··· SOURCE DATA ···

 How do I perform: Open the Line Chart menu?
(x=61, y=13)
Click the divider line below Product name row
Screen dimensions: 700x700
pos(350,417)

···

▶ **INSTRUCTIONS FOR THE TASK**
Repeat exactly the lines from the line containing "Click the divider line below Product name row" through the end of the listing above; both boundary lines are part of the output.

▶ **SOLUTION**
Click the divider line below Product name row
Screen dimensions: 700x700
pos(350,417)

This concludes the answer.